Attorney General Peter Kilmartin announced that Jack Ranallo, aka Jack Dorvis, aka Jack Norris, (DOB: 6/29/58), with a last known address of 39 Peacedale Road, Cumberland, was sentenced on January 9, 2012 for his scheme to defraud 10 families of $31,500 with promises that their teenage sons would play for an elite baseball team associated with the Baltimore Orioles, as well as his scheme to further defraud two of these same families out of an additional $50,000 by pleading with them to help him set up a baseball academy for underprivileged children that would be financially supported by the Baltimore Orioles.
Ranallo pled nolo contendere on December 6, 2011 to obtaining money under false pretenses, bad checks and filing false documents. Superior Court Justice Francis J. Darigan, Jr., presided over the proceedings.
In accordance to the plea agreement, Ranallo was sentenced to 15 years, with two and one half to serve with the remainder suspended with probation, and was ordered to pay restitution to the victims. Ranallo, who was out on $30,000 surety bail, was remanded to the ACI immediately upon sentencing.
"Jack Ranallo preyed on every little leaguer's dream of one day playing for the Majors," said Attorney General Kilmartin. "Delusions of grandeur and greed were at the core of his elaborate scheme to con hardworking families out of tens of thousands of dollars for his personal use. Thanks to the families for coming forward and the investigative efforts of the Rhode Island State Police, Jack Ranallo has finally struck out."
Had the case proceeded to trial, the State was prepared to prove beyond a reasonable doubt that between April, 2007 and February, 2008, Ranallo portrayed himself as a former minor league baseball player with official ties to the Baltimore Orioles organization in order to fraudulently solicit and obtain funds from families who believed Ranallo was establishing a baseball academy and an elite summer league team with the full backing and authority of the Orioles. Ranallo also implied to the families that the players would be scouted as a result of playing on the elite team and his relationship with the Orioles.
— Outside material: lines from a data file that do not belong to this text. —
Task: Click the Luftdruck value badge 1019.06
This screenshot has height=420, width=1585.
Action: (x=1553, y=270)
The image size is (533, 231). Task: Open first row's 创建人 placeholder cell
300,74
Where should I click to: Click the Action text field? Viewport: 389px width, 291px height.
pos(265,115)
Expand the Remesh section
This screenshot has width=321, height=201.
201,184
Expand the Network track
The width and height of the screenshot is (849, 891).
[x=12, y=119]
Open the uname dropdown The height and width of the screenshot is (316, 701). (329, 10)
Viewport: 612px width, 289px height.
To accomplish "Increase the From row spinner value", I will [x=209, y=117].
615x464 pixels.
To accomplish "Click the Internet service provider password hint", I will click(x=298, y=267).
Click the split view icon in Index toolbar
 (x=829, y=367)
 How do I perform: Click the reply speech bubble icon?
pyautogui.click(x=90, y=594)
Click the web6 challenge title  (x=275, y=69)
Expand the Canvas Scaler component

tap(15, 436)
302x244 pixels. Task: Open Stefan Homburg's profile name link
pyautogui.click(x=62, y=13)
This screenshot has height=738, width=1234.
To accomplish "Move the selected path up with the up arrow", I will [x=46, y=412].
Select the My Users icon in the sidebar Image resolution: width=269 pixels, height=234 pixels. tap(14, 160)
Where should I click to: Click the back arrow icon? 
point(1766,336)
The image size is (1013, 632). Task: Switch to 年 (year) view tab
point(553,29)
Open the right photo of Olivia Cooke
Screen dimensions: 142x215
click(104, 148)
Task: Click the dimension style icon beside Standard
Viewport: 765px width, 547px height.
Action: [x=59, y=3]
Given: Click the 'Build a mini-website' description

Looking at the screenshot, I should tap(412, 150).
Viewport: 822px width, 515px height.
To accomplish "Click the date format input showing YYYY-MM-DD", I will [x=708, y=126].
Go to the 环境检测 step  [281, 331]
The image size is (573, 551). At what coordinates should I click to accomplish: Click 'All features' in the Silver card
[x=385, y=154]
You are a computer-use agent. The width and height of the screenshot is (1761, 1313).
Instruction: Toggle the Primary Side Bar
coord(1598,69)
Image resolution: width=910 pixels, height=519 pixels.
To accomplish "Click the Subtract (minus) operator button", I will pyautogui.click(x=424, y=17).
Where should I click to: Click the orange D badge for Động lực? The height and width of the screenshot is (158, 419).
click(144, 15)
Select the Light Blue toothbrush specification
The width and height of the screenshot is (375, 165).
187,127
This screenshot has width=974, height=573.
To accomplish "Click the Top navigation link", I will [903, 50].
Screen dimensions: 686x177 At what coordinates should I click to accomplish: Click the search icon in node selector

Ten families made payments totaling $31,500 to Ranallo for the creation and operation of an elite baseball team that would play up to 80 games during the summer with other elite teams. Ranallo informed the players and their families that he would refund half the cost of joining the team once he received matching funds from the Baltimore Orioles. In addition, Ranallo solicited and obtained what he promised as "short term loans" from two victims with the funds to be held in escrow totaling $45,000 for a baseball academy for underprivileged children. Ranallo led the victims to believe that the Baltimore Orioles were going to match funding and that funds would be returned in approximately 30 days.
The State would have proved Ranallo never played minor league baseball and did not have any connection to the Orioles organization. Further, the State would have proved that Ranallo used the funds for personal living expenses including coming current with his mortgage payments hours before his home was scheduled to be auctioned at a foreclosure sale.
Special Assistant Attorneys General Emily Maranjian and Carole McLaughlin prosecuted the case on behalf of the Office of the Attorney General. Detective Richard Ptaszek of the Rhode Island State Police Financial Crimes Unit led the investigation. During the course of the investigation, the State Police found that Ranallo was arrested in Maryland in 1999 in a similar case in which he posed as a former baseball player for the Arizona Diamondbacks.
Most recently, Ranallo was arraigned in Sixth District Court on January 12, 2012 on a Rhode Island State Police complaint charging him with one count of obtaining money under false pretenses over $500 and a misdemeanor charge of providing a false document in an alleged con to defraud a Kentucky family of nearly $100,000 in a Kentucky land deal scheme.